Given the "Captain Re-Reads Avengers" thread, I thought it advisable to resurrect this old file. It stops somewhere around "Avengers Disassemble," so it's a little out of date. But it includes the expansion of the Avengers line-up in the early years, which is what "Re-Read" is doing now. Enjoy!
AVENGERS ROLL CALL
Here's the closest I can get to a comprehensive list of Avengers membership, in order of admission:
Tags:
If you don't count the Hulk, Wonder Man, or the Swordsman, there were twelve Avengers during the Silver Age. Toss in the Black Widow and one time guest appearances by Dr. Strange, and Red Wolf and Lobo, and that's a lot of membership activity for seven years. And Daredevil turns up a couple of months after the SA ends. In the same time period the Fantastic Four has five members counting Crystal, six if you want to count Wyatt Wingfoot. But then you'd have to add Rick Jones to the Avengers line up.

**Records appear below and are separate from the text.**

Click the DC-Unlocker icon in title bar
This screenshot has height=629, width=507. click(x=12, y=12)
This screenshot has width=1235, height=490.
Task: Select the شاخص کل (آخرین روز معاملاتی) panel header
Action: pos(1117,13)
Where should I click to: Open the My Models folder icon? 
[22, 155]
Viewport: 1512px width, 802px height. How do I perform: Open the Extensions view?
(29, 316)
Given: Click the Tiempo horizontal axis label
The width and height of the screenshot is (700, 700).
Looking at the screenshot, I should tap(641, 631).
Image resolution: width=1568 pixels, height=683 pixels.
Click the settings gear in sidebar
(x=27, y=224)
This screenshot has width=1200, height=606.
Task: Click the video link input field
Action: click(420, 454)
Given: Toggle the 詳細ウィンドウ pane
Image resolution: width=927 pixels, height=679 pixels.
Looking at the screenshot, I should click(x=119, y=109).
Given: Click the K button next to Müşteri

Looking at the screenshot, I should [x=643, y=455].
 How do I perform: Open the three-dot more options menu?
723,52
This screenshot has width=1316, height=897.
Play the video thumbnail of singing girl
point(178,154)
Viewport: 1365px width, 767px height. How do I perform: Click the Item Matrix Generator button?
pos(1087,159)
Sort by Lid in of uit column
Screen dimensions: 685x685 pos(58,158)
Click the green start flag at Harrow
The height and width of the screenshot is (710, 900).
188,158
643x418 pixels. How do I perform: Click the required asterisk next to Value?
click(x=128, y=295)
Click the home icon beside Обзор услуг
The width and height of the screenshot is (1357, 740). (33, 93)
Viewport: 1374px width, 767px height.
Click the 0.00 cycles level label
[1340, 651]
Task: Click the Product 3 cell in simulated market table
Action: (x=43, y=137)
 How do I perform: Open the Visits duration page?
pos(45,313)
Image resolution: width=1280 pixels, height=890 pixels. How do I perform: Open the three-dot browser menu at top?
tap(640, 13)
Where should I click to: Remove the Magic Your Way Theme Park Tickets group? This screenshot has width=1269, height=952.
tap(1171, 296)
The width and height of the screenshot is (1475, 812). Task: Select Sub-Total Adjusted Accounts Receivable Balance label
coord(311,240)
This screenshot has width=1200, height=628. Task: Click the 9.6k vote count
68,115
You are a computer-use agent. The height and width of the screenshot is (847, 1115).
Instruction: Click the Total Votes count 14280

Didn't Quasar start out as "Marvel Man", rather than "Marvel Boy"? If not, then he would have been Marvel Boy III or IV, since there was at least one 1940s Marvel Boy, whose real name was Martin Burns. At least, I count him as one character, albeit one with different costumes in each of this two appearances, and slightly variant origin stories that are both impossible in the 616 universe (either Martin was the reincarnation of Hercules from Valhalla, or he gained powers when the Egyptian mummy of Hercules fell on him during a field trip to a museum--since the Earth-616 Hercules has never been mummified or reincarnated, still being in his original incarnation as far as anyone knows)--my own theory is that "Martin Burns" was actually the immortal youth that the Hulk knew as Agamemnon, whose connection to both Greek & Norse mythology might explain his mythically mixed origin stories. Other people, including Marvel's Golden Age Handbook, insist that both Martin Burns were separate Marvel Boys. In that case, Bob Grayson became the third Marvel Boy in the 1950's, and the inspiration for Wendell Vaughn.
There's a lot to correct here, especially all the characters who were dead in 2000 who have since come back. For example, Scarlet Witch killed four characters in Avengers Dis-Assembled, and all but one has returned (Hawkeye, Vision, Ant-Man, Jack of Hearts). Well Scott Lang returned and then died again! It's hard to keep track sometimes ...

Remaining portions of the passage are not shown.